What is light? This perhaps may be the most simple question with the most complex answer in photography. Light enables us to see, create, and most importantly convey meaning through our art. Light also gives us the oxygen we breathe (through plant photosynthesis).
The Physics of Light
Light is energy. Simple enough, right? But let’s dive deeper.
The exact physics definition of light exists in many forms and over the past century, Nobel prizes were awarded for various additions to what we simply call light. The type of energy light is is called electromagnetic radiation. Modern physics agrees that light exists as photons, small particles of light that are pure energy.
Although school physics may be a little rusty in some readers’ heads, you may remember that energy creates an electromagnetic field around the photon. This field is not constant, and it changes as the photon propels forward. As such, we can picture light as a wave for the simplicity of further explanation. The particle nature of light will be useful when discussing how it interacts with and reflects off surfaces.
The electromagnetic light wave has two components: electric and magnetic. The electric component fluctuates out of phase with the magnetic one. As such, when the electric field strength around a photon is at its maximum, the magnetic one is at its minimum.
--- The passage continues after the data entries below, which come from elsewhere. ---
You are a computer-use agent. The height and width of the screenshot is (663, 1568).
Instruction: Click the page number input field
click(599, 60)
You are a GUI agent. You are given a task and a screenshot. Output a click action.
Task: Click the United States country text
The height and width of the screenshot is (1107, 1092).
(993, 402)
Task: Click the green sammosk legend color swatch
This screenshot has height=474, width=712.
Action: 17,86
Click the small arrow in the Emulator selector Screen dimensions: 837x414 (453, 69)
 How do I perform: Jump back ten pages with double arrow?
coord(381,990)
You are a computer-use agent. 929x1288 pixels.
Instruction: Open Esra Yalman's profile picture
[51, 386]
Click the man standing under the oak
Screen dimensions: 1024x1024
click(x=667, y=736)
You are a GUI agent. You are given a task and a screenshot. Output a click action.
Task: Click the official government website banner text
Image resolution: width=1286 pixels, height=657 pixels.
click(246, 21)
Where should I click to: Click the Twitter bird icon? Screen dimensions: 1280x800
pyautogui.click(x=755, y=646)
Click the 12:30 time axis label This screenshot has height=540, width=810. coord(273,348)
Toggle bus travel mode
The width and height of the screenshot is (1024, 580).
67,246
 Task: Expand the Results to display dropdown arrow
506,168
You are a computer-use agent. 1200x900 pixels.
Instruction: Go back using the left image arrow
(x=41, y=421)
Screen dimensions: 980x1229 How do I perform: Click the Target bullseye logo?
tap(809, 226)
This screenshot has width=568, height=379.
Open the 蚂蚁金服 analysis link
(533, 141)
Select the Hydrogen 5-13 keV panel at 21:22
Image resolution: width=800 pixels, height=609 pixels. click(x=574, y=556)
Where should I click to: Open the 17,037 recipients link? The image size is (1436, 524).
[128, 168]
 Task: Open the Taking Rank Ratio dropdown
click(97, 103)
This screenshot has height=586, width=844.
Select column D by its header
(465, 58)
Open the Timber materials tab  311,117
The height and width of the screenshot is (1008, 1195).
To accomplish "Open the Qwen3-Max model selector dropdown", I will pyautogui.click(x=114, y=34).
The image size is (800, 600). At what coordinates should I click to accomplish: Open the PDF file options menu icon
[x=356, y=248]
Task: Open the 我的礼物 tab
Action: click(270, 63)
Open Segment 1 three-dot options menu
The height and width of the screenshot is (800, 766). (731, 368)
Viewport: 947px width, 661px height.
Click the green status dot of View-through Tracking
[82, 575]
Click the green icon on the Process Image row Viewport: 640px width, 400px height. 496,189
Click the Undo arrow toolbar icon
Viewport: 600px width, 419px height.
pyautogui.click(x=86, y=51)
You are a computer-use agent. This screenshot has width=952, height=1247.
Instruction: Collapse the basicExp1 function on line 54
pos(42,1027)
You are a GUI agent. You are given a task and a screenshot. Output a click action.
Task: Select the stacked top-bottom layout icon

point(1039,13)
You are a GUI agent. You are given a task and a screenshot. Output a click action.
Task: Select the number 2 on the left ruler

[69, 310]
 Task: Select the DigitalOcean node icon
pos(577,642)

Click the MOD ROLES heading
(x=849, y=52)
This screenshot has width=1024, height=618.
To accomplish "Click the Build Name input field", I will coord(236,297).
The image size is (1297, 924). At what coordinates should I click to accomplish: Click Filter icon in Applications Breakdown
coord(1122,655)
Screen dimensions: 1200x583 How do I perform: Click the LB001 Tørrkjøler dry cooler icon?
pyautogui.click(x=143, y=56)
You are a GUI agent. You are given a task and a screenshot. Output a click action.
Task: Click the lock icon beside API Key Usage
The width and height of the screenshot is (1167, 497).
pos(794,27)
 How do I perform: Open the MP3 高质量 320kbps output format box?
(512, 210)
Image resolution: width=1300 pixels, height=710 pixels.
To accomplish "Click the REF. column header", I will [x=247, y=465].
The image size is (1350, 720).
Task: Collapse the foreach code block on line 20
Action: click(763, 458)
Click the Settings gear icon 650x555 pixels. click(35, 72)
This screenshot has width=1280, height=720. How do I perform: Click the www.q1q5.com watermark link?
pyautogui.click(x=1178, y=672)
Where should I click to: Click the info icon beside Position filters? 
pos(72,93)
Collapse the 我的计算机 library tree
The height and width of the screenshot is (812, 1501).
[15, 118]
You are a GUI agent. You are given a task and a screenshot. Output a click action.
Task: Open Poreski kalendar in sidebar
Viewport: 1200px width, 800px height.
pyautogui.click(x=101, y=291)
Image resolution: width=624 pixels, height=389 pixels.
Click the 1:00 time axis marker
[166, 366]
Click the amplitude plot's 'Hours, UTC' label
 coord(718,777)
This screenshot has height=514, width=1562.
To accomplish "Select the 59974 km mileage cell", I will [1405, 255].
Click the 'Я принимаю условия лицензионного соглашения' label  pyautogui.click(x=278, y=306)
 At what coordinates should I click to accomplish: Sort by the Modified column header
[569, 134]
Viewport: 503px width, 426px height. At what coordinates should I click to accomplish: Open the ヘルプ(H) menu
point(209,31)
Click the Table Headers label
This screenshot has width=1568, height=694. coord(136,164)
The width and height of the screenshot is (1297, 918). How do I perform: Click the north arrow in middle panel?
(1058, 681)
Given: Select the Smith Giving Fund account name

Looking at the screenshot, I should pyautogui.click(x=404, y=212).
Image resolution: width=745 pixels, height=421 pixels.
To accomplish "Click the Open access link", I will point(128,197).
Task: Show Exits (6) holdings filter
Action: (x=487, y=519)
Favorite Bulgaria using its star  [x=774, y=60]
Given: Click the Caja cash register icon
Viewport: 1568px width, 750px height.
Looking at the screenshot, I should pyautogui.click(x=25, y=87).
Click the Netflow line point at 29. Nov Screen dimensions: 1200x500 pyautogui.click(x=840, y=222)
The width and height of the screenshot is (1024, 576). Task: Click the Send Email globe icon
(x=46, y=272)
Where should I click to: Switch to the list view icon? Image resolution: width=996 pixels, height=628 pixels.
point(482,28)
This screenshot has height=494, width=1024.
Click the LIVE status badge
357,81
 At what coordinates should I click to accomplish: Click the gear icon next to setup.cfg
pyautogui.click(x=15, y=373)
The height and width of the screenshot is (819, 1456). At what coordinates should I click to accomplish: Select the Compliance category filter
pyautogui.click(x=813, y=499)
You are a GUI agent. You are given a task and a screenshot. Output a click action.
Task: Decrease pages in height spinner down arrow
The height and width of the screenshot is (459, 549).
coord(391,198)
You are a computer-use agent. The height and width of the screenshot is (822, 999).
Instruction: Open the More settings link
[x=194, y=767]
Since the two fields are perpendicular to each other, the total field around a photon is constant.
The reason I am detailing this is to build a foundation for describing where color comes from and how basic light effects work. Although photographic lighting isn’t all about physics, knowing the science behind light will allow you to solve difficult problems on set, which pays a good dividend in the invoice.
All photons travel through space, but they have very different electromagnetic fields (waves) around them. This depends on just how much energy any given photon has. High energy photons are known as gamma radiation, and ones that have slightly less energy are X-rays. Photons with the lowest energy are radio waves. If you’re interested in this, look up the electromagnetic spectrum.
We humans can see a small fraction of this spectrum, the portion is known as visible light.
Red light has much less energy than blue light. Hence the energy fluctuates at a higher frequency around blue light. The rate of fluctuation is known as frequency and is measured in Hertz (Hz).
The speed at which light travels through a vacuum is fixed. Likewise, no matter the energy of light, it will travel through some materials too. For example, visible light can travel through glass, while gamma-radiation can travel through concrete and metal.
The equation commonly used to talk about waves unifies three quantities: frequency, speed, and wavelength.
The wavelength for each color is measured in nanometers. For example, the blue light will be 450 nm long while the green will be 550 nm.
The brightness of the light will be controlled by how high the wave peaks are. As such, an electromagnetic field with a large amplitude will suggest that the light brightness is high.
The Art of Light
Now what we know where light, color, and brightness come from, let’s look at how we can most practically apply this to the beloved art form of photography.
Most flashes are balanced to produce a daylight output, which is measured around 5500 Kelvin (K). This light would be seen as white. Human eyes have learned to recognize an even 33% mix of three primary colors: red green blue as white. Importantly, our eyes can adjust and perceive very uneven mixtures of the three primary colors as, still, white.
Modern cameras are not nearly as smart and easygoing as our eyes. They need to know where exactly white is. A scale with temperature measures of Kelvin comes in handy: most light is within the 2000K-10000K scale.
The reason this borrowed-from-physics scale is so useful to photographers is because it describes the colors at which an object heated to that temperature will glow. Contrary to popular belief, an object at 10000K will not be orange but blue. Human intuition breaks when someone says that a blue object is much hotter than an orange one.
There are two types of Kelvin-balanced lights: Tungsten and daylight. Tungsten is around 3200K and is fairly yellow while daylight is 5500K and looks white.
Post-production offers great flexibility for making your image cool or warm, all with the turn of a mouse wheel. Generally, a cool image will have a more detached feeling while a warm one will calm the viewer.
The second most important quality of light is how bright it is. Photographers often feel that a bright pixel is a good pixel. Somehow, even portrait/fashion photographers working with 4800W of power complain that there’s not enough brightness. The concept of brightness is closely linked to the third component of answering: “what is light?”
A bright highlight and extremely dark shadow will convey strong contrast and generally increase drama in the picture. In order to achieve this, you need to make sure that light rays strike the subject from the same angle. For example, adding a grid on your softbox will increase the contrast as now you’ve limited the number of angles the light rays can strike your subject.
On the other hand, diffusing light will scatter the light, increase the number of angles, and produce a softer light with less contrast.
Light is the raw ingredient of image-making. Learning to shape light is like learning to cut tomatoes in order to become a chef. Photographic lighting is both physics and art. Learning physics is generally a slog for most people as they don’t imagine a photographer’s job to ever be anything remotely science-based. Yet, the physics of light is like driving theory: it enables you to understand what is possible and how it works. The artistic side is made easier by going through the slog of learning, mastering, and practicing light shaping.
P.S. For an in-depth understanding of light, I highly recommend the book Light Science & Magic: An Introduction to Photographic Lighting, which covers these concepts and much more.